Now that we have explored the data and we are satisfied that it looks OK, the next step is to create our first deep learning model. This is similar to the example we saw in the previous chapter. The code for this is in Chapter5/mnist.Rmd:
data <- mx.symbol.Variable("data")
fullconnect1 <- mx.symbol.FullyConnected(data, name="fullconnect1", num_hidden=256)
activation1 <- mx.symbol.Activation(fullconnect1, name="activation1", act_type="relu")
fullconnect2 <- mx.symbol.FullyConnected(activation1, name="fullconnect2", num_hidden=128)
activation2 <- mx.symbol.Activation(fullconnect2, name="activation2", act_type="relu")
fullconnect3 <- mx.symbol.FullyConnected(activation2, name="fullconnect3", num_hidden=10)
softmax <- mx.symbol.SoftmaxOutput(fullconnect3, name="softmax")
Let's look at this code in detail:
- In mxnet, we use its own data type symbol to configure the network.
- We create the first hidden layer (fullconnect1 <- ....). This parameters are the data as input, the layer's name and the number of neurons in the layer.
- We apply an activation function to the fullconnect layer (activation1 <- ....). The mx.symbol.Activation function takes the output from the first hidden layer, fullconnect1.
- The second hidden layer (fullconnect1 <- ....) takes activation1 as the input.
- The second activation is similar to activation1.
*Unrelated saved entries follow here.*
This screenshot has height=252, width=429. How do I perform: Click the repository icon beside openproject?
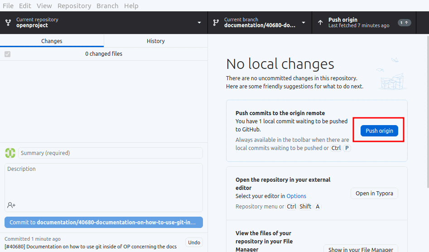pos(8,23)
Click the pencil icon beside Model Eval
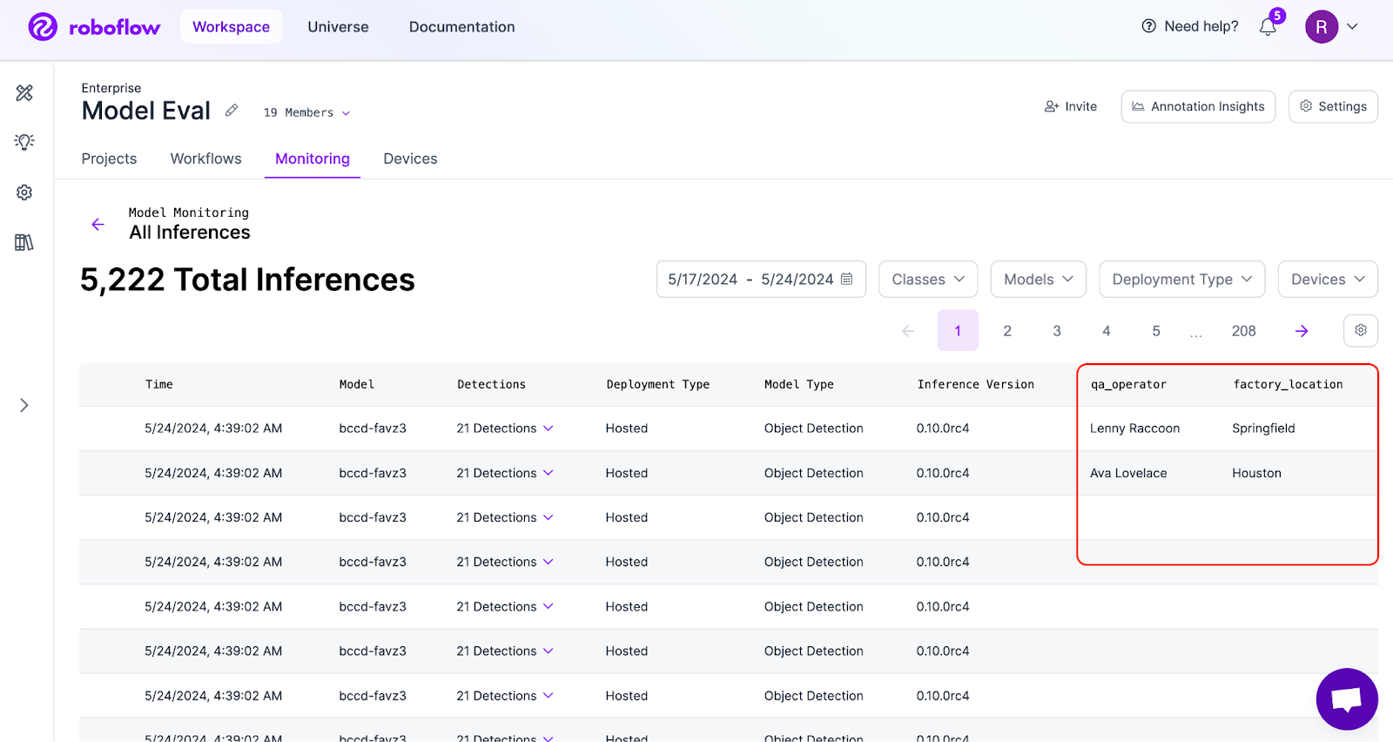 coord(232,111)
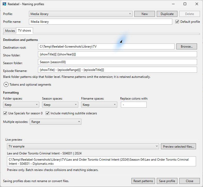203x187 pixels.
Task: Open the Multiple episodes Range dropdown
Action: [x=56, y=122]
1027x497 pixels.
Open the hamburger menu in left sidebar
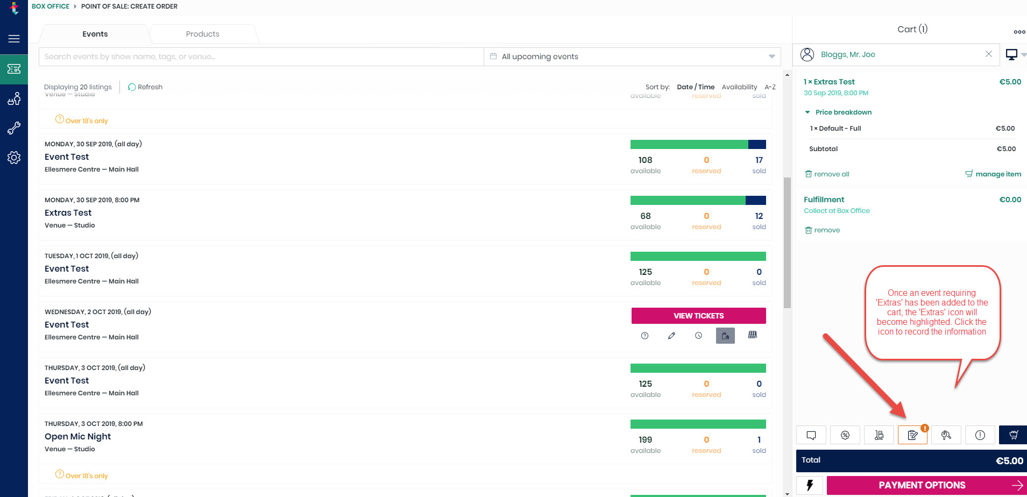tap(14, 39)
- The fullconnect3 is the output layer. This layer has 10 neurons because this is a multi-classification problem and there are 10 classes.
- Finally, we use a softmax activation to get a probabilistic prediction for each class.
Now, let's train the base model. I have a GPU installed, so I can use that. You may need to change the line to devices <- mx.cpu():
devices <- mx.gpu()
mx.set.seed(0)
model <- mx.model.FeedForward.create(softmax, X=train, y=train.y,
ctx=devices,array.batch.size=128,
num.round=10,
learning.rate=0.05, momentum=0.9,
eval.metric=mx.metric.accuracy,
epoch.end.callback=mx.callback.log.train.metric(1))
To make a prediction, we will call the predict function. We can then create a confusion matrix and calculate our accuracy level on test data:
preds1 <- predict(model, test)
pred.label1 <- max.col(t(preds1)) - 1
res1 <- data.frame(cbind(test.y,pred.label1))
table(res1)
## pred.label1
## test.y 0 1 2 3 4 5 6 7 8 9
## 0 405 0 0 1 1 2 1 1 0 5
## 1 0 449 1 0 0 0 0 4 0 1
## 2 0 0 436 0 0 0 0 3 1 1
## 3 0 0 6 420 0 1 0 2 8 0
## 4 0 1 1 0 388 0 2 0 1 7
## 5 2 0 0 6 1 363 3 0 2 5
## 6 3 1 3 0 2 1 427 0 0 0
## 7 0 2 3 0 1 0 0 394 0 3
## 8 0 4 2 4 0 2 1 1 403 6
## 9 1 0 1 2 7 0 1 1 0 393
accuracy1 <- sum(res1$test.y == res1$pred.label1) / nrow(res1)
accuracy1
## 0.971
The accuracy of our base model is 0.971. Not bad, but let's see if we can improve on it.